BJP tops India's 'VIP' hate pandemic : NDTV report

By Mariyam AlaviMeher Pandey

New Delhi: 

As another election season looms, hate speech by high ranking politicians is surging – by1,130 per cent since the Modi government came into power in 2014, compared to  the UPA-2 regime, an NDTV analysis has found.

In the past three and a half months, ‘VIP’ hate has spiked further above the average by over 160 per cent as polls draw closer.

The BJP accounts for over 80 per cent of this hate pandemic.

NDTV’s ‘VIP’ hate speech tracker has been chronicling statements, since 2009, by high ranking political functionaries – ministers, Chief Ministers, MPs, MLAs, Governors and party bosses that are clearly communal, casteist, or make calls to violence.

The tracker also includes comments that may not directly be communal, but are “dog whistles” – loaded against a community or religion in an indirect or coded way.

It does not include crude or sexist remarks that are derogatory to women.

The tracker shows that during the UPA-2 regime (2009-14), there were 19 instances of ‘VIP’ hate speech, an average of 0.3 instances a month. Since 2014 to date, under the Modi government, there have been 348 such instances, an average of 3.7 instances a month, a surge of 1,130 per cent.

While politicians from most parties have made it to the list, data shows that the BJP tops the list, with 297 instances of high ranking hate. The Congress came a distant second with 10 instances of hate speech.

NDTV’s tracker finds this trend has worsened in the recent months, in the run up to the assembly polls in five states. Just since October this year, there have been 34 instances of hate speech by ‘VIP’s.

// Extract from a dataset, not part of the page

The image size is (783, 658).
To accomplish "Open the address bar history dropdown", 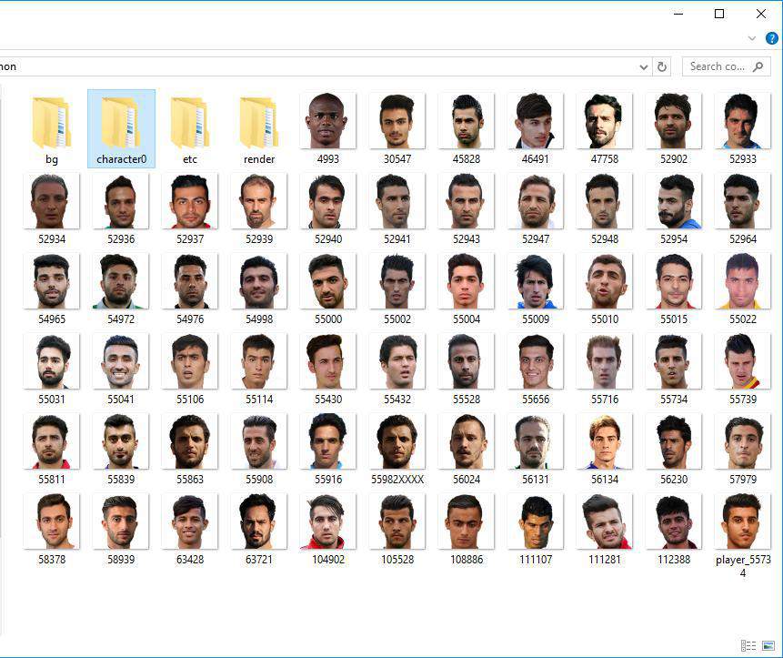I will [644, 66].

This is an average of close to 10 a month, over 160 per cent more than the monthly average of the Modi years.

For instance, less than a week ago, the Chief Minister of Assam, Himanta Biswa Sarma speaking at a public event in Telangana, said that just as the BJP government scrapped Article 370 in Jammu and Kashmir, they would wipe out the name of Asaduddin Owaisi, who is the MP from Hyderabad, capital of the Telangana region.

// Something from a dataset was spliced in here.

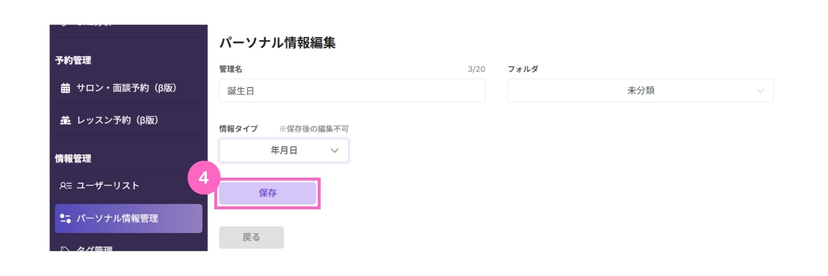Click the chevron arrow in the フォルダ dropdown
828x276 pixels.
760,91
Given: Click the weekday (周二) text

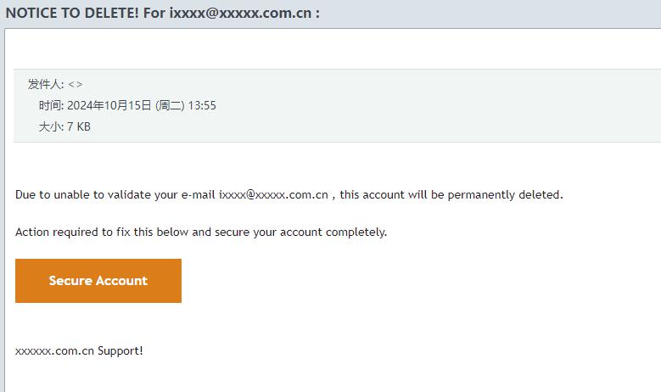Looking at the screenshot, I should (169, 105).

“The way Article 370 was scrapped, Ram Mandir’s construction began…here also Nizam’s name, Owaisi’s name will be forgotten forever…that day is not very far,” he said.

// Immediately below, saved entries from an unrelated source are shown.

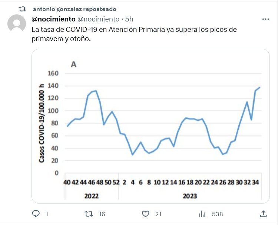Click "antonio gonzalez reposteado" link
Screen dimensions: 278x225
coord(74,9)

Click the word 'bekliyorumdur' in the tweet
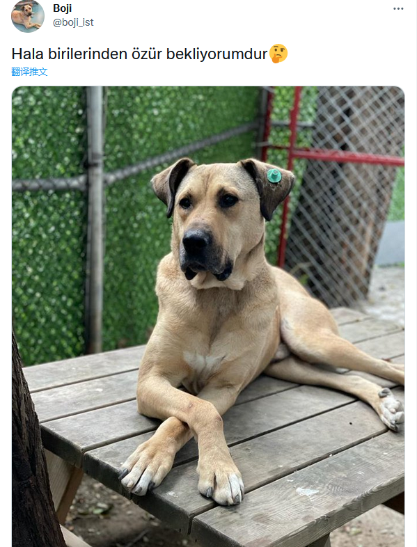pyautogui.click(x=217, y=54)
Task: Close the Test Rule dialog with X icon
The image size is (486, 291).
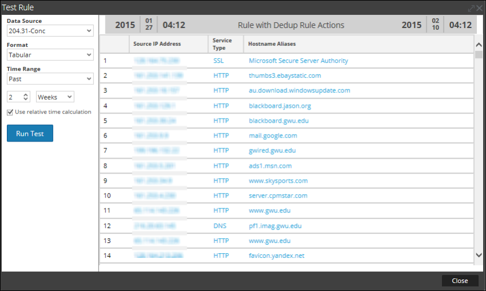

The Union Home Minister, Amit Shah, while speaking at an event in Uttar Pradesh in November, said that while the BJP government has brought in a ‘JAM’ scheme -Jan Dhan Bank accounts, Aadhaar Card, and Mobiles, the Samajwadi Party also has a ‘JAM’ which stands for Jinnah, Azam Khan and Mukhtar.

Yogi Adityanath, the Chief Minister of Uttar Pradesh, repeatedly used the term ‘abba jaan,’ in his speeches to insinuate that only Muslims reaped the benefits of government schemes under the Samajwadi Party government.

In December, the Deputy Chief Minister of Uttar Pradesh, Keshav P Maurya, spoke of ‘lungi chaap’ goons and ‘jaalidar topis’ (goons wearing lungis and skullcaps) in an apparent dog whistle targeting the Muslim minority.

“Before 2017 polls, how many lungi chhaap goons used to roam around.. those wearing jalidar topi with guns in their hands… Who used to threaten traders? Since the BJP government was formed, can you even see such goons?” he said.

The BJP’s youth leader and elected MP from Karnataka, Tejasvi Surya, again in December, said Muslims, even those from Pakistan, should be ‘converted back’ to Hinduism; comments he had to withdraw after backlash.

These findings come at a time when the Supreme Court has issued notice, amongst others, to the government of BJP-ruled Uttarakhand in response to a petition which drew the court’s attention to the inaction by the Uttarakhand administration against a gathering of so-called religious leaders who made a series of genocidal threats against Muslims.

It’s been over three weeks since that event, and not a single one of the speakers has been arrested.

Under Indian law, hate speech is a punishable offence, with imprisonment upto three years or a fine or both. But barely any of these high-ranking hate-spewing politicians have faced any legal action, or even reprimands by their parent parties.